|Cliff Lee Packman|
Post Number: 219
|Posted on Monday, 21 January, 2013 - 12:06 pm: |
Just thinking aloud. I've just fininshed teaching complex numbers upto roots of unity and De Moivre's theorem.
At the same time I've got to write a Maths Education assignment for university so was thinking of doing it about the teaching of complex numbers in highschool. (I teach IB HL, but I know it also appears in A-Level Further Pure though IB doesn't cover loci problems.)
What I was thinking of was people's ideas of activities to promote students familiarity with complex numbers system?
From my perspective it's a nice topic because of the many links with trigonometry, symmetry and the fact that so much follows logically with relatively little pre-requisite knowledge.
How can we assess inductive reasoning (pattern spotting) in this topic rather than simply using standard techniques?
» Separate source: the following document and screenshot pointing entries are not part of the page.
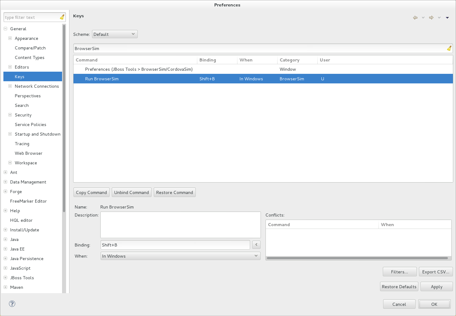456x316 pixels.
Task: Open the Scheme dropdown
Action: coord(115,34)
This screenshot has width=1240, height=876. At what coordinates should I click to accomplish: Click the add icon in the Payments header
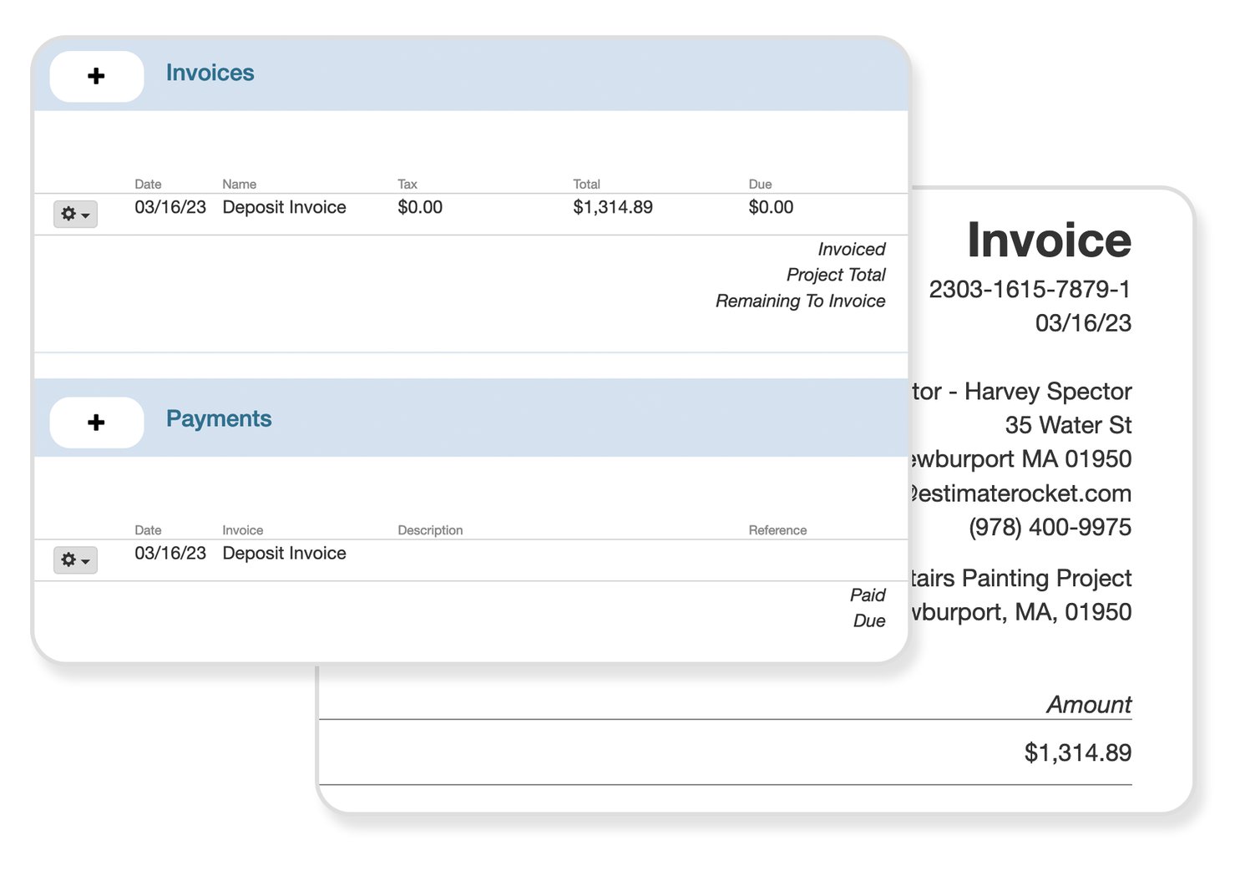click(x=96, y=423)
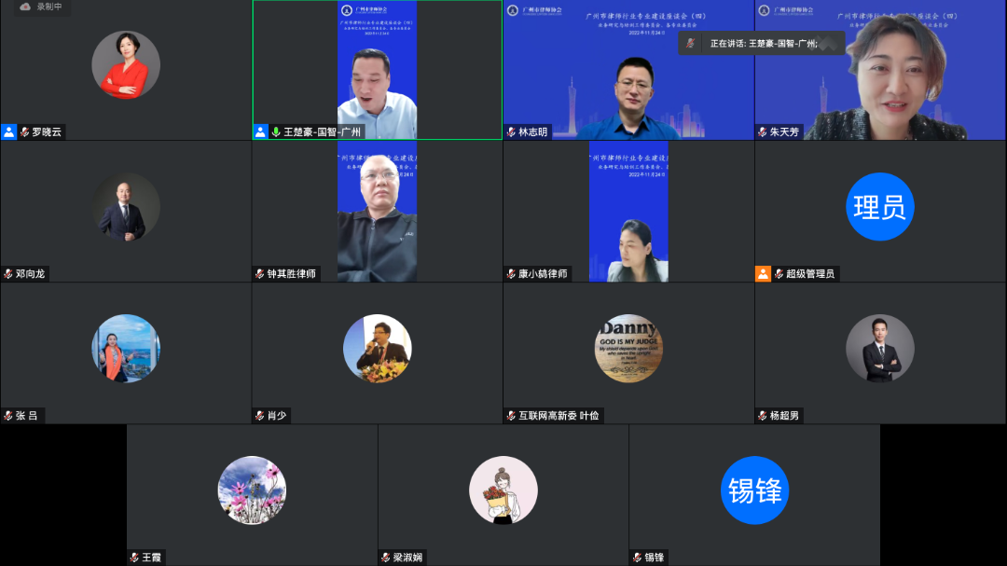Click the mic icon next to 互联网高新委 叶伦
This screenshot has height=566, width=1007.
[x=512, y=416]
My other question is that as the roots of unity form a cyclic group does anyone know of any practical use of these groups so as to allow students to practically use complex numbers?
Hope this makes some sense to people.
Post Number: 4854
|Posted on Friday, 25 January, 2013 - 12:42 pm: |
Any ideas, folks?
I like the choice of topic to explore, Cliff. I haven't actually formally taught complex numbers since the 90s, although I have fond memories of doing them with a Further Maths group who were doing Single Maths concurrently, and whose first encounter with trig double-angle formulae was through de Moivre.